■ **STATED EXERCISE**:
Copy the items word for word, from the line with "Viewport: 906px width, 510px height." through the end of the items.

■ **TASK MATERIAL**:

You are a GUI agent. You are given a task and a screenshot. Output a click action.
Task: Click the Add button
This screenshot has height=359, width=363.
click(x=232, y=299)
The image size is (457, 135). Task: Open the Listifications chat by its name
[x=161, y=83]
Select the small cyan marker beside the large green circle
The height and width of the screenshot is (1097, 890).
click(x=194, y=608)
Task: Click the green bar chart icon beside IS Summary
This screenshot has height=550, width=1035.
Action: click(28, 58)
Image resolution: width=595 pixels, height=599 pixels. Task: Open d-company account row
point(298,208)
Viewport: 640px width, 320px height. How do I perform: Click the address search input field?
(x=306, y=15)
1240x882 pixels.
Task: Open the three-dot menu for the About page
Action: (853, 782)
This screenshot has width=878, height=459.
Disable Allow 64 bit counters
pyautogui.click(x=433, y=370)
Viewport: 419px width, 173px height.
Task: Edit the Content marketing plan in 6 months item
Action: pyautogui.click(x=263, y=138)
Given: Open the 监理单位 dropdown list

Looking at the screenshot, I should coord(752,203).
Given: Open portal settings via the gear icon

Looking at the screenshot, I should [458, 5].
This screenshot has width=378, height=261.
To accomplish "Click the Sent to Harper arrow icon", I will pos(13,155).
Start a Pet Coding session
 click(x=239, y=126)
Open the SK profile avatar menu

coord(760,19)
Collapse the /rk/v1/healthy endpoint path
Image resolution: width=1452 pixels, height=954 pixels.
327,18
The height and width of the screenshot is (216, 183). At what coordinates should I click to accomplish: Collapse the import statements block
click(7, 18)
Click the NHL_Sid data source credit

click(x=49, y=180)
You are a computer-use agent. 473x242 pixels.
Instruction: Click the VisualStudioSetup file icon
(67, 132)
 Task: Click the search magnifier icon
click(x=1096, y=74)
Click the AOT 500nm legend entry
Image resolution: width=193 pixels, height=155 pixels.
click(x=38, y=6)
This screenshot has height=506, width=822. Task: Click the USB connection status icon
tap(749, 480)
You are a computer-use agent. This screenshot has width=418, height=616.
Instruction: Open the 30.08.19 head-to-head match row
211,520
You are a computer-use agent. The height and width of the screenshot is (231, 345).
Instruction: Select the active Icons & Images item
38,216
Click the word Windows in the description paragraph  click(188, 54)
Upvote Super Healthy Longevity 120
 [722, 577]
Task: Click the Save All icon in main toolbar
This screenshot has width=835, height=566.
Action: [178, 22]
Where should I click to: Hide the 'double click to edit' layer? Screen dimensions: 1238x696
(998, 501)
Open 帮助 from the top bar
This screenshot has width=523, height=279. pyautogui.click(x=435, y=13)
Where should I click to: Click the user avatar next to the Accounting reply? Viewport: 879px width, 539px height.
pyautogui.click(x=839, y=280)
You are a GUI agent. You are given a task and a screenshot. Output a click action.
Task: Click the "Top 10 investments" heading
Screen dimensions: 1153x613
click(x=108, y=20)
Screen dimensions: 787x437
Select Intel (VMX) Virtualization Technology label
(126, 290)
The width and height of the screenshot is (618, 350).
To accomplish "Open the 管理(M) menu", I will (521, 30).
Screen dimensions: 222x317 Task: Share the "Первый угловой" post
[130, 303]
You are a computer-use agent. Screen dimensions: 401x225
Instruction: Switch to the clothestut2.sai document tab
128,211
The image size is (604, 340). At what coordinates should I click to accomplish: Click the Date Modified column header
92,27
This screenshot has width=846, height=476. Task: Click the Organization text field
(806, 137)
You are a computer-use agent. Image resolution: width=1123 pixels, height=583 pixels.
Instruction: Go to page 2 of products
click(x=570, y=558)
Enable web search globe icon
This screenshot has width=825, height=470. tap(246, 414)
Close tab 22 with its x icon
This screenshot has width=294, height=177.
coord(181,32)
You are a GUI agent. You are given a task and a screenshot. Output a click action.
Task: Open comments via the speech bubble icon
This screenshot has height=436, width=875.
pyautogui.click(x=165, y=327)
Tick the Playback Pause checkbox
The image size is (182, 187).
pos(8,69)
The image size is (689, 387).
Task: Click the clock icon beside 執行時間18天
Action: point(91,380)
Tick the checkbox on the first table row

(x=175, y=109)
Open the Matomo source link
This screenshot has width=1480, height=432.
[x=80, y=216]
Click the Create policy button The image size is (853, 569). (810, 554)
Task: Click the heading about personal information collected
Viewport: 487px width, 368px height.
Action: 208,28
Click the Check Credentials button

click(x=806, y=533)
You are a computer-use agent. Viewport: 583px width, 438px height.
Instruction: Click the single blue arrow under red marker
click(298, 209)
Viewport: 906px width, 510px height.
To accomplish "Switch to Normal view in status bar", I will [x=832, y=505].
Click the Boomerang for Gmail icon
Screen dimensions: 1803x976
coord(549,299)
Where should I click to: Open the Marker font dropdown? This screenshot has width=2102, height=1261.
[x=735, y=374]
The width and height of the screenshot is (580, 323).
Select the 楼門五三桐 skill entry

■ **RESPONSE**:
Viewport: 906px width, 510px height.
To accomplish "Switch to Normal view in status bar", I will [x=832, y=505].
Click the Boomerang for Gmail icon
Screen dimensions: 1803x976
coord(549,299)
Where should I click to: Open the Marker font dropdown? This screenshot has width=2102, height=1261.
[x=735, y=374]
The width and height of the screenshot is (580, 323).
Select the 楼門五三桐 skill entry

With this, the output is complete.